# Newbie with performance questions



## kaisersozay (Jul 25, 2008)

Disclaimer: The extent of my knowledge about electricity begins and ends with "don't stick your finger in the wall outlet." Having said that, here is my situation.

Other Disclaimer: I have a passion for motorcycles that extends back to when I was 4 years old. Words simply cannot express the love that I have for these two-wheeled beauties. Cruisers, sport bikes, standards...I don't care, so long as it has 2 wheels and a motor.

Combining my passion for motorcycles with soaring gas prices prevalent in the U.S. right now, electric motorcycles seem like a good avenue to pursue.

I simply can't find an electric motorcycle with the performance comparable to a 750cc or 1000cc motorcycle (or even a 600cc for that matter). I don't want a glorified scooter. I want to have all the benefits of an ICE bike (performance) with the benefits of an electric bike (no gas/oil, little maintenance, all the stuff you already know).

My goal - build an electric motorcycle that accelerates like a 750cc (or preferably a 1000cc) ICE motorcycle. Range should be around 20-30 miles (give or take). And it shouldn't look like a crap covered brick. Finally, make this bike for the same $$$ that it's traditional counterpart would cost.

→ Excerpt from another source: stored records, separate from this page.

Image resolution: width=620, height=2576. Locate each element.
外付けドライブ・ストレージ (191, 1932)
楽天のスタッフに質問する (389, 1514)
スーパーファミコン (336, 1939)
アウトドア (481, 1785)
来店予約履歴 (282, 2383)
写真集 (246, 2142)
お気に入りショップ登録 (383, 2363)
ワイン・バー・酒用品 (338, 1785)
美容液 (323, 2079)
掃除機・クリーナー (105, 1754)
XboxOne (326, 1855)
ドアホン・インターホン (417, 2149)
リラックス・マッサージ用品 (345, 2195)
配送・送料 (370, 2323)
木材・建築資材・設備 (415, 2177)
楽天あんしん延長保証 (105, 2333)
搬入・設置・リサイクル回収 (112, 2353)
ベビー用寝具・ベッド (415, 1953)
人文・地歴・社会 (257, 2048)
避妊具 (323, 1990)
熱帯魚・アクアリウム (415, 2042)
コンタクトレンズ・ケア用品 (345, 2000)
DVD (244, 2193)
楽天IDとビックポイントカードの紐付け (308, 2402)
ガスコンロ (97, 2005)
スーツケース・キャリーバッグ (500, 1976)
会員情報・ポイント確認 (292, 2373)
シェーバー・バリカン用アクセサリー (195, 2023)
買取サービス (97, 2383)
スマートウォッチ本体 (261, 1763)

Ok - now for the questions:

- What would it take to build an electric motorcycle that can accelerate like a 750cc ICE motorcycle? I'm talking about batteries, voltage, motor, etc...

- With all the buzz about A123, why can't you just split apart a few DeWalt 36V packs and create your own pack? It'd wouldn't take too many of these to really get into the higher voltage side of things, plus they are small and lightweight so mounting them shouldn't be an issue.

- What controls acceleration? The controller? The number of volts?

- And now, for quite possibly the most ignorant question ever posted to this (or any similar) forum. If performance is all about voltage, why hasn't anybody used rechargeable 9V batteries? They're cheap, rechargeable, small, lightweight, and easily replaceable. What am I missing here?

Again, this is all new to me so please be gentle with your replies. 

Thanks for your input!

Kaiser


----------



## joseph3354 (Apr 2, 2008)

what you want is readily achievable,if you have the proper budget.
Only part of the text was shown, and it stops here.